I don't usually post on Saturdays, but as I have a bit of 'overflow' of things I wanted to share this week, here I am for a very abbreviated post. Just a few quotes that I came across in my reading this past week (of which I will share more on--my reading that is--in a day or so). By the way, for some reason Typepad is dropping comments into my spam filter (even comments/replies I leave and this is my blog!), so if it looks like your comment has been 'eaten' and disappears when you hit the 'post' button, it has more than likely been sent to the spam filter and I will retrieve it very soon!
I wanted to share this quote when I wrote about Anne Morrow Lindbergh's Gift from the Sea, but my post was running long so I decided to save it for another day. Inspired by Gift from the Sea, I decided to begin reading her diaries. I believe there are a total of six volumes, the last having only recently been published last year or so. I'm starting with the first, Bring Me a Unicorn, 1922-1928. She was about twenty or so when she wrote this in her diary and had been traveling in Europe with her family.
"But what moved me the most was the sand--sand and sea, sand and sea, out as far as you could look--warm-colored, honey-colored sand, and that restless tide again, again the arms of foam. But the gleaming sands, with the evening light reflected in them and the evening light on the sea, too, pearl-colored here, and there a gleaming brown--café-au-lait brown. To me there is something completely and satisfyingly restful in that stretch of sea and sand, sea and sand and sky--complete peace, complete fulfillment."
Isn't that lovely? Can't you already see glimmers of the woman she is going to become. She is so obviously inspired by her surroundings, and so thoughtful, soaking it all in to use later in her own life and share with others.
I've been really enjoying the short essays that make up Jean-Claude Izzo's Garlic, Mint & Sweet Basil. It's a very slim book that could easily be read in a single sitting, but I've been just reading an essay a day. I am liking it so much, though, that I might just gulp down the rest of it today. I'm waiting for his noir Marseilles trilogy to arrive in the mail as I am going to pick up the first book, Total Chaos, immediately.
Izzo was the son of a Spanish mother and an Italian father and was born in Marseilles. He talks about being a child of migration, of having parents who were exiles. But a true son of the Mediterranean region, of Marseilles.
"To be 'from somewhere else' changes everything. You look at the world in a different way. I mean that wherever I am, I am at home. Even if those countries whose language I do not know. I just have to read a travel story or a novel by a writer to make his territory, his memories, my own. And I become his twin."
I will be writing more about Izzo and his work and hopefully noir crime fiction in general, soon.

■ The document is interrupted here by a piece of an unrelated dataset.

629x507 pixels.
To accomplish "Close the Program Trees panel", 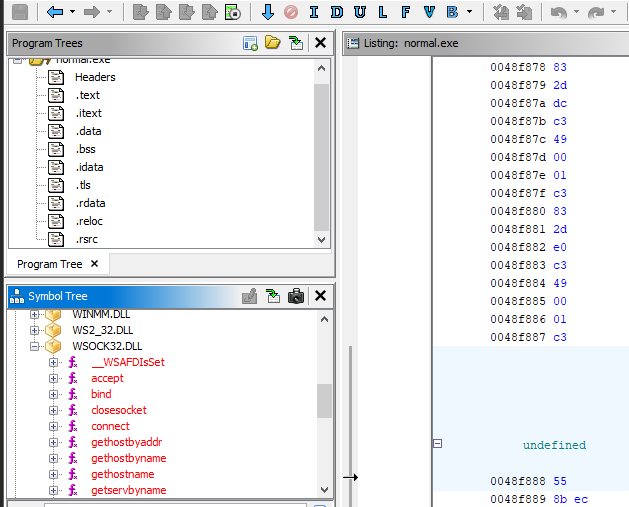I will point(320,43).
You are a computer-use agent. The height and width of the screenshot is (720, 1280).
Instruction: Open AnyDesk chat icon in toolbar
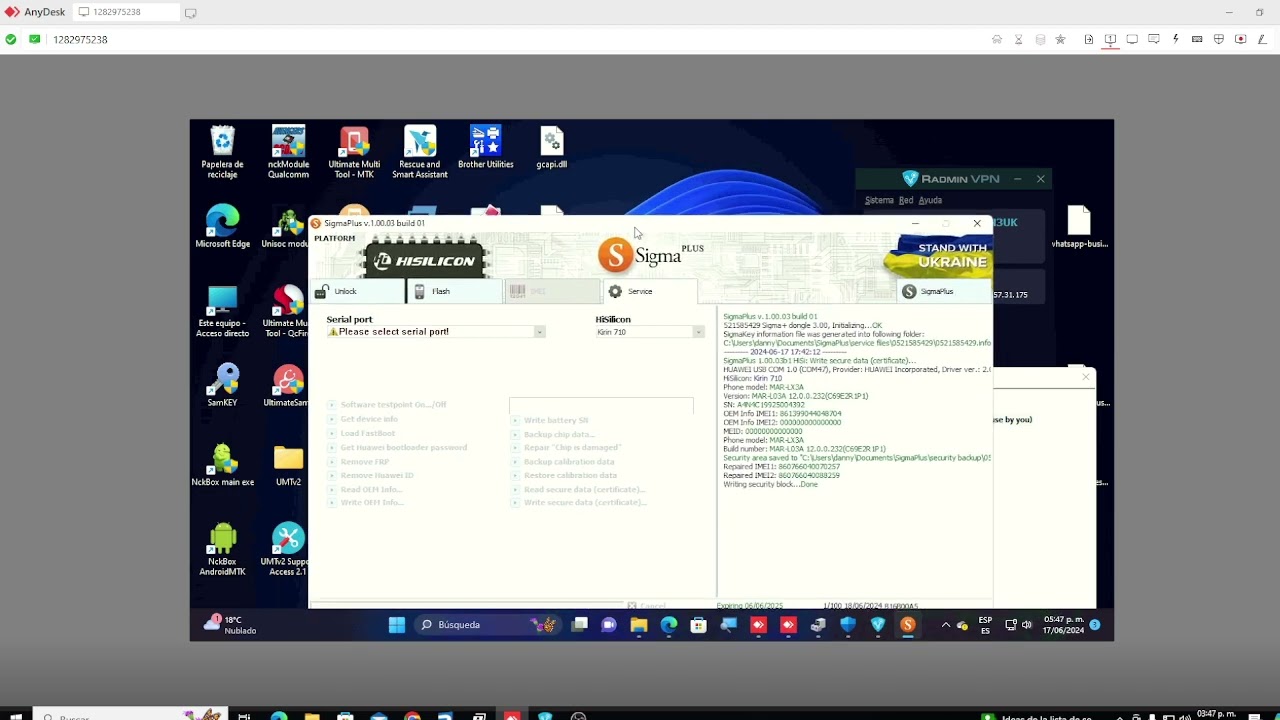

I've gone a little crazy (though when do I not when it comes to books . . .) with my crime (reading) spree and throwing all caution to the wind (will repent later) have finally picked up the second Emma Graham mystery, Cold Flat Junction. Another reread (like Hotel Paradise). I get such a kick out of Emma. After having read Edith Hamilton's Greek Mythology last year I always appreciate references to the Greeks or Mythology. She's talking about her brother Will who has written a play that involves a deus ex machina.
"The Greeks are important to this story. This is because, although they might've wanted God to come in when things get really messy, they did not hang around waiting for God to take vengeance. No, they managed in on their own, which was swifter (and better probably). Whenever the Greeks murdered somebody, somebody else came along later and avenged the death. Then another Greek would come along and avenge the murderer. So that it went on and on, generation after generation, revenge after revenge. It all seemed fated to happen."
That's pretty much what I got from reading Greek Mythology, too. And yes, I suspect this is going to all tie into the story as well.
Not that I need more books to choose from, I do have a question. I am looking for a mystery with an academic setting. I know they exist--I have read Dorothy L. Sayers' Gaudy Night, Joanne Harris' Gentlemen and Players, and Elizabeth George's Well-Schooled in Murder. Do any other titles come to mind? Cozies, police procedurals, vintage or contemporary, even noir. I'm not picky, but I am in the mood for mystery with an academic slant. Suggestions welcome!